LONDON Leading chip, equipment and test companies are participating in a long-term evolution (LTE) field trial being conducted in Germany. Participants include NXP, Qualcomm, Ericsson, Vodafone, Deutsche Telekom and Alcatel Lucent. Signalion GmbH (Dresden, Germany) has provided MIMO-capable test equipment for the test.
The field trials are labeled as the Easy-C project, financed by the German Federal Ministry for Education and Research (BMBF) and led by Deutsche Telekom and Vodafone and coordinated by Professor Gerhard Fettweis at the Technical University of Dresden, as well as the Fraunhofer Institute for Communications, Heinrich-Herz Institute (HHI).
Easy-C includes 11 industrial partners and three academic institutes.
The trials are planned to start in Q1 2008 on up to 10 sites with a total of 33 sectors in the Dresden City area and in Berlin, where the project partners will have the opportunity to deploy and test prototypes of LTE equipment under real-life conditions, perform field measurements and verify theoretically obtained results.
Signalion added enhanced MIMO (multiple-input, multiple-output) capability to its Sorbas LTE test product in December 2007. This supports enhanced data rates and features in line with the developing standard.

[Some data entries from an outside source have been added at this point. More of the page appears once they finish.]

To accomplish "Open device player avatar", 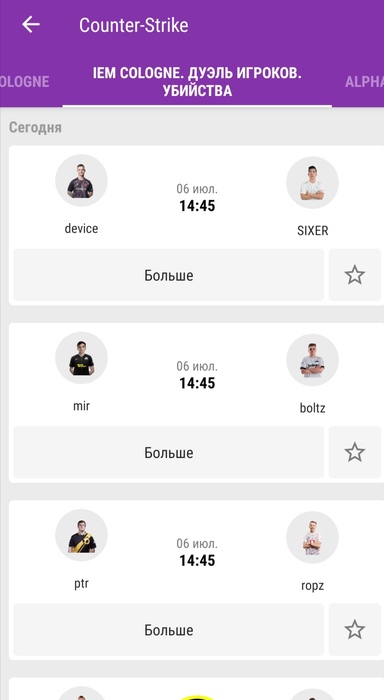I will 81,180.
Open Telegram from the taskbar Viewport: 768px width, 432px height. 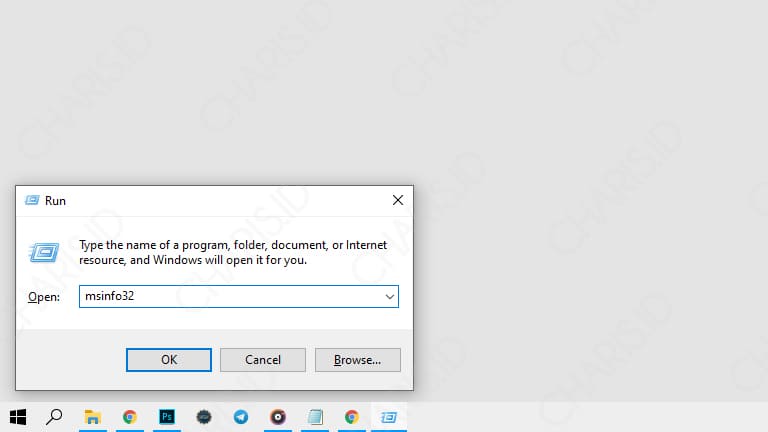(241, 417)
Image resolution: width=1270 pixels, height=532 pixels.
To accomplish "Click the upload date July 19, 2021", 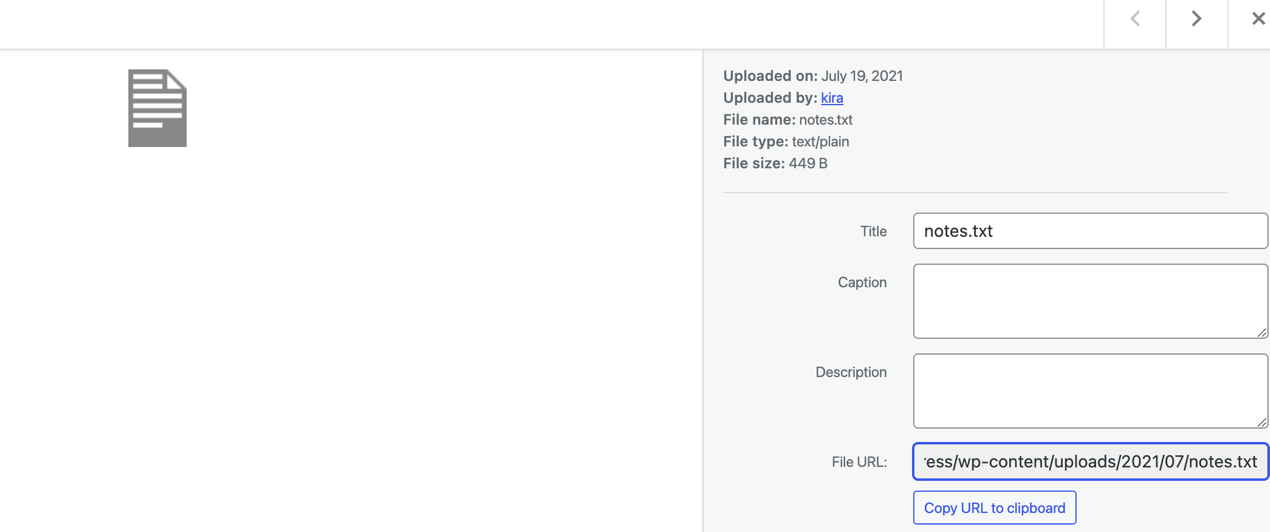I will pos(862,76).
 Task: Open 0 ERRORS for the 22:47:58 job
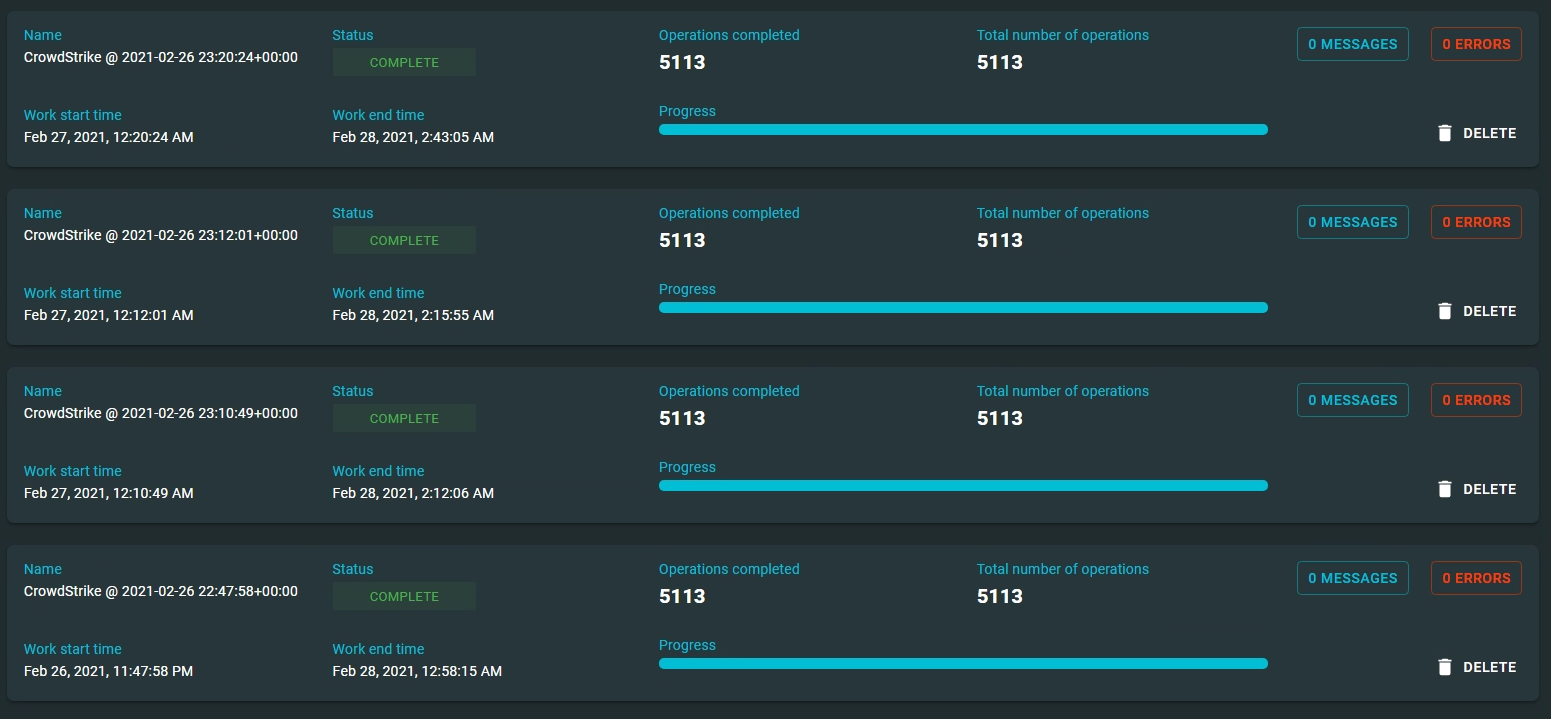tap(1476, 577)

"Through our partnership with network providers, equipment manufacturers and research institutes within EASY-C, we can timely expand and streamline our LTE product portfolio, and strengthen our leading role as a reference vendor of test systems for this future global cellular standard, ready to support forthcoming LTE network rollouts and interoperability trials," said Tim Hentschel, CEO of Signalion, in a statement.